Another way to annotate a plot is by shadowing a specific region. To do so, we can use ggplot2’s annotate function. The shadow will be applied to a given section delimited by xmin, xmax, ymin and ymax values. Shadows can be informative on both scatter plot and histogram (BONUS: I also added text annotations to the histogram…). The layers order are also important here!

ggplot(data = df.data) + 
      annotate("rect", xmin = 500, xmax = 750, ymin = 0, ymax = 100, 
            alpha = 0.5, fill = "pink") + 
      annotate("rect", xmin = 0, xmax = 125, ymin = 100, ymax = 150, 
            alpha = 0.5, fill = "turquoise") + 
      geom_point(aes(x = x, y = y))

ggplot(data = df.data) + 
      annotate("rect", xmin = 50.28, xmax = 83.93, ymin = 0, ymax = 45, 
            alpha = 0.5, fill = "pink") + 
      annotate("rect", xmin = 83.93, xmax = 224.70, ymin = 0, ymax = 45, 
            alpha = 0.5, fill = "turquoise") + 
      annotate("text", x = 50.28, y = 48, 
            label = "Q2") +
      annotate("text", x = 83.93, y = 48, 
            label = "Q3") +
      geom_histogram(aes(x = y))

Lastly, some information such as mean, standard deviation or confidence interval bounds are best represented by segments. Their are three main functions to draw segments: geom_hline, geom_vline and geom_segment. The two firsts are for axis-intercepting segments (v for vertical and h for horizontal) whereas the third is for any kind of segment going from (x, y) to (x', y'). Axis-intercepting fragments are useful when representation mean (solid line) and bounds for example. On the other hand, if we want to link a data point to its values on both axes, we can combine to segments with (x, y) coordinates. Notice the use of Inf in the code below and its effect on the resulting plot. I prefer to define my x or y with -Inf rather than the smallest values represented on the plot: (1) you don’t have to manually find these smallest values and (2) the segments intercept the axis (by default, ggplot2 add some padding between the extreme values and the axis).

ggplot(data = df.data) + 
      geom_hline(yintercept = mean(df.data$y), # for vertical intercept: geom_vline(xintercept = x)
            colour = "pink") +
      geom_segment(aes(x = 752, xend = 752, y = -Inf, yend = 145),
            colour = "turquoise",
            linetype = "dashed") +
      geom_segment(aes(x = -Inf, xend = 752, y = 145, yend = 145), 
            colour = "turquoise",
            linetype = "dashed") +
      geom_point(aes(x = x, y = y))

Classification-Specific Plots

In the first section, we showed how to associate group-specific color to our data. The resulting plot can something be very loaded and we end up loosing information. One way to avoid this problem is by generating a plot for every classification group. To do so, we do not have to generate new data frames nor independent plots. Instead, we can divide a single main plot into various facets containing group-specific subplots. The geom layer is define just as before: the magic is in the facet layer! facet_wrap allows us to define a single classification identifier (we will start by plotting the data points in regards to their group) and the number of columns in the main plot. Since we have 4 groups and hence 4 subplots, we will use 2 columns and the resulting plot will be arrange in a 2×2 fashion. Subplots on the same row will share a y-axis, whereas subplots in the same column will share a x-axis.

ggplot(data = df.data) + 
      geom_point(aes(x = x, y = y)) +
      facet_wrap(~ group, ncol = 2)

facet_grid can also be used. The main difference with grid_wrap is the subplots will either be arrange on a single row (. ~ group) or in a single column (group ~ .). ~ can be interpreted as against and . as all. Every subplot will share the same range of values for both axes. This can be changed be setting scale to either "free_x" (see code below) or "free_y". When defining a coloring attribute for the data, it will be applied throughout the different facets.

ggplot(data = df.data) + 
      geom_point(aes(x = x, y = y, colour = subgroup)) +
      facet_grid(. ~ group, scale = "free_x")

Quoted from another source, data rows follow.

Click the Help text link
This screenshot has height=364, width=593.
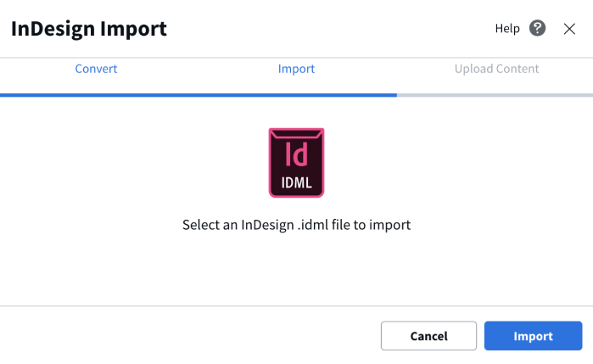(506, 29)
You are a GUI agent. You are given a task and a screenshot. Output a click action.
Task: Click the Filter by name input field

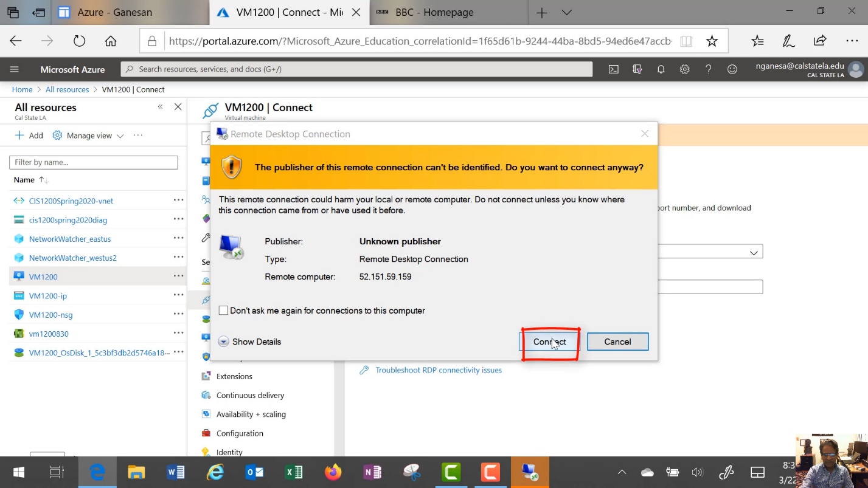94,162
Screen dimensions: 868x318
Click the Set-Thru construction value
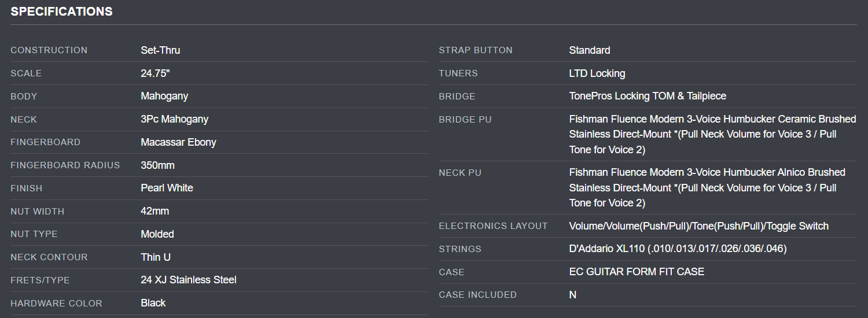coord(160,50)
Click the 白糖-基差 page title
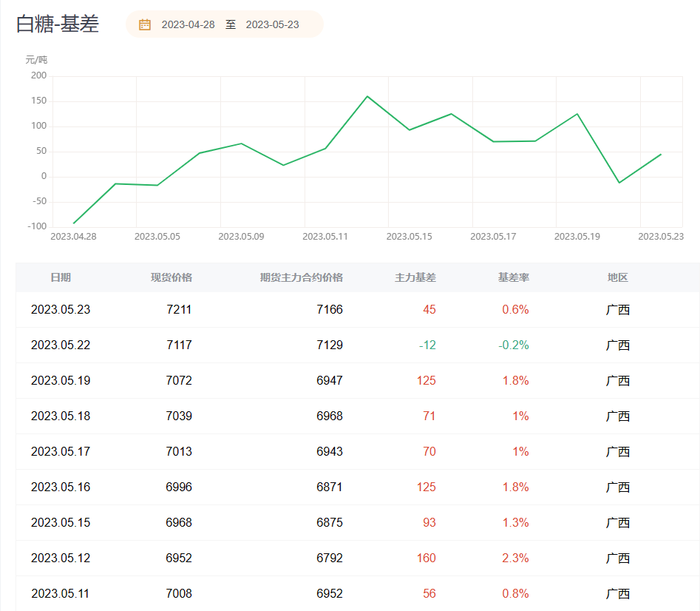This screenshot has height=611, width=700. tap(58, 24)
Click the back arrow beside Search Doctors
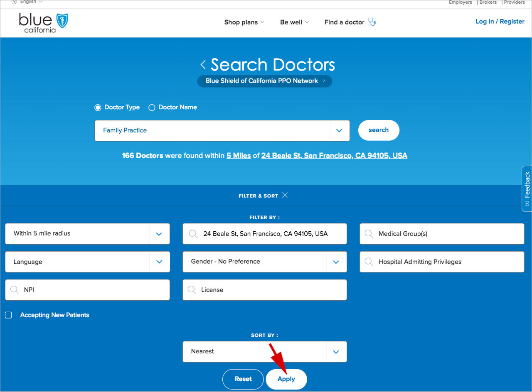 pyautogui.click(x=203, y=65)
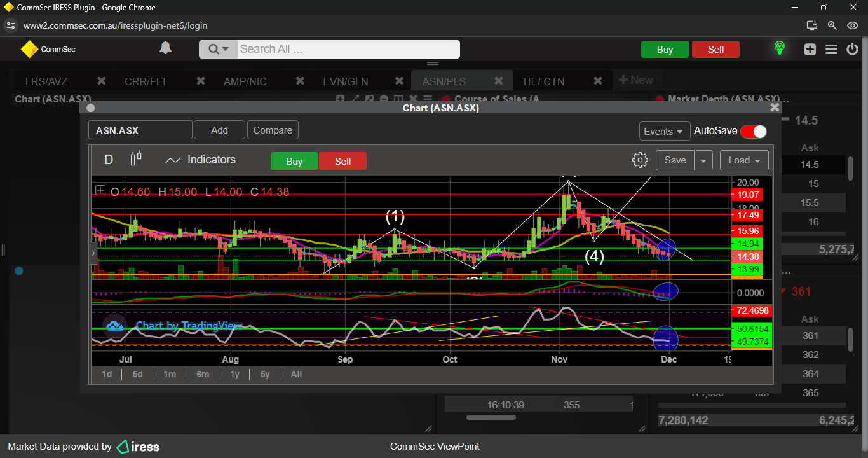The image size is (868, 458).
Task: Close the LRS/AVZ tab
Action: click(101, 81)
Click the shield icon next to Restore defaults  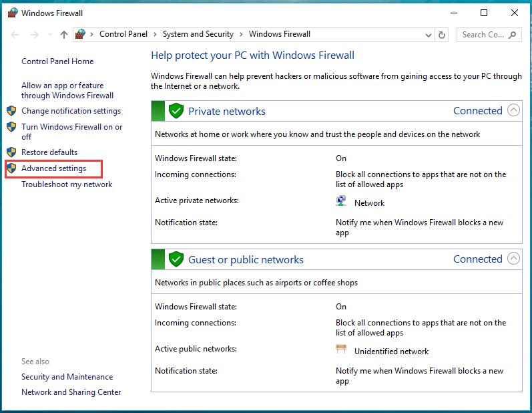(11, 152)
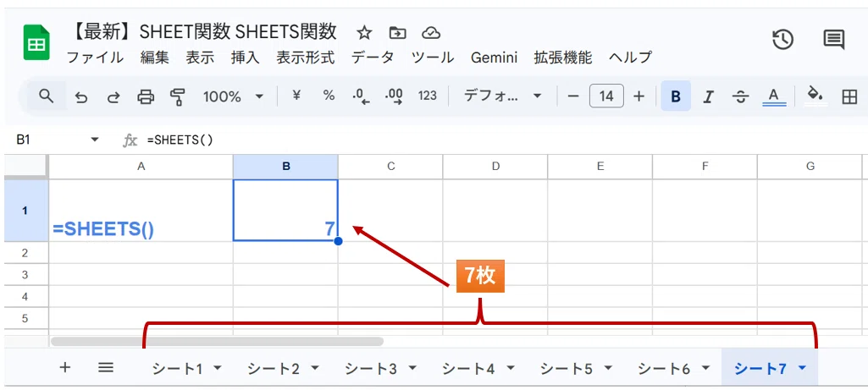Open the fill color bucket
Image resolution: width=868 pixels, height=390 pixels.
815,95
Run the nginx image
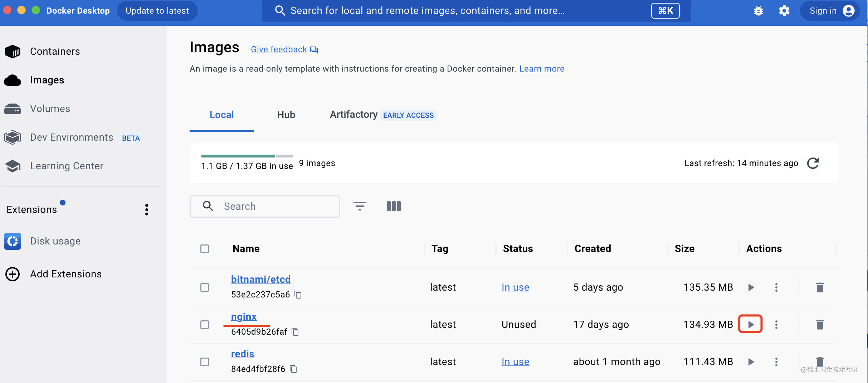Viewport: 868px width, 383px height. tap(751, 324)
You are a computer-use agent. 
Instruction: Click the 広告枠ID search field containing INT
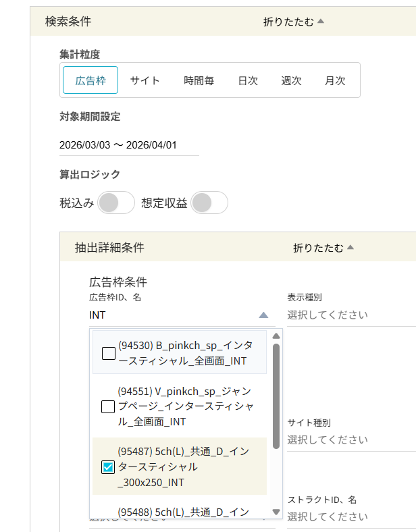coord(169,315)
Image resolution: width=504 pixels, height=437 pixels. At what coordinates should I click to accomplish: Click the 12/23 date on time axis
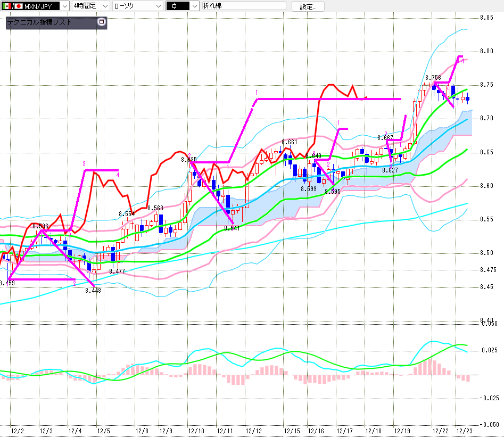pyautogui.click(x=465, y=431)
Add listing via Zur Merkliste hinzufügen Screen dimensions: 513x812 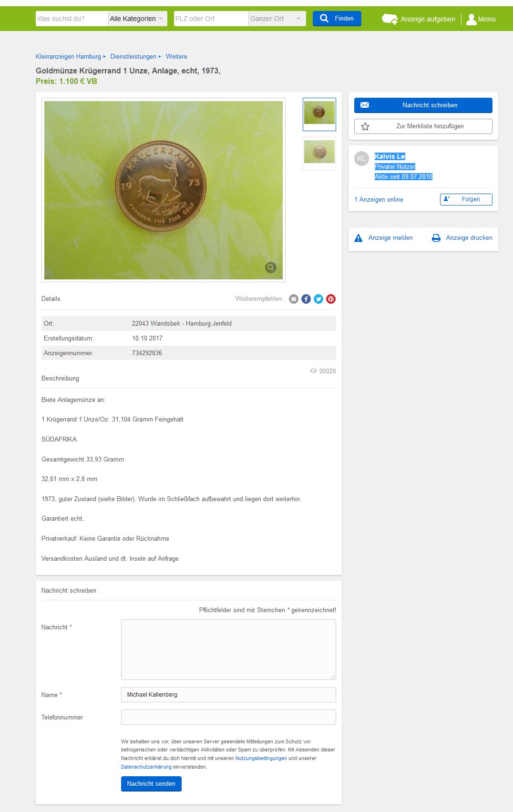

In the case where our data have classification identifiers, like in our example, we can also generate facets representing sub classifications within more general classification. For example, we could want to see the distribution of each subgroup within the different groups. To do so, we will define the facets as subgroup ~ group which will result in a main plot with 8 subplots across 2 rows (number of subgroups) and 4 columns (number of groups).

ggplot(data = df.data) + 
      geom_histogram(aes(x = x, y = y, fill = group),
            colour = "black",
            binwidth = 15) +
      facet_grid(subgroup ~ group, scale = "free_x")

Facet-Specific Attributes

We mentioned that coloring attributes (and other attributes for that matter) are applied to every facet of the plot. In some instances, this can be useful; in others, we might want to represent facet-specific attributes. Let’s go through a simple example in which we will draw facet-specific mean segments and a common shadow.

We must first calculate the mean for every (group, subgroup) pair. To do so, we are using R’s aggregate function. This function groups values by classification identifiers and then apply a given function to the values within the subset.

mean.data <- aggregate(x = df.data$y, # use the y values
                       by = df.data[c("group", "subgroup")], # group by Group and then by Subgroup
                       FUN = function(x) {
                           signif(mean(x), 4) # calculate the mean keep 4 significant numbers
                           }
                       )

To facilitate the manipulation of our mean.data data frame and avoid confusion, let’s rename the columns.

colnames(mean.data) <- c("group", "subgroup", "average")

It is now time to generate the plot!

ggplot(data = df.data) +
      # y-intercept for facet-specific average 
      geom_hline(data = mean.data,
            aes(yintercept = average), # column of mean.data
            colour = "pink") +

      # writing the facet-specific average
      annotate("text", x = 900, y = -120, # bottom right corner of facet
            label = mean.data$average,
            colour = "pink") +

      # shadow common to all facets
      annotate("rect", xmin = 225, xmax = 275, ymin = -Inf, ymax = Inf,
            alpha = 0.5,
            fill = "turquoise") +

      # data points
      geom_point(aes(x = x, y = y)) +

      # facets 
      facet_grid(subgroup ~ group, scale = "free_x)

The turquoise shadow is the same for the 8 subplots, but they each have a different pink y-intercept and a different mean value.

The tricks presented in this post only represent a small fraction of what R can offer when it comes to data visualization! They are however very useful and most of them are easy to implement: they can easily be used as a starting point when analyzing new data!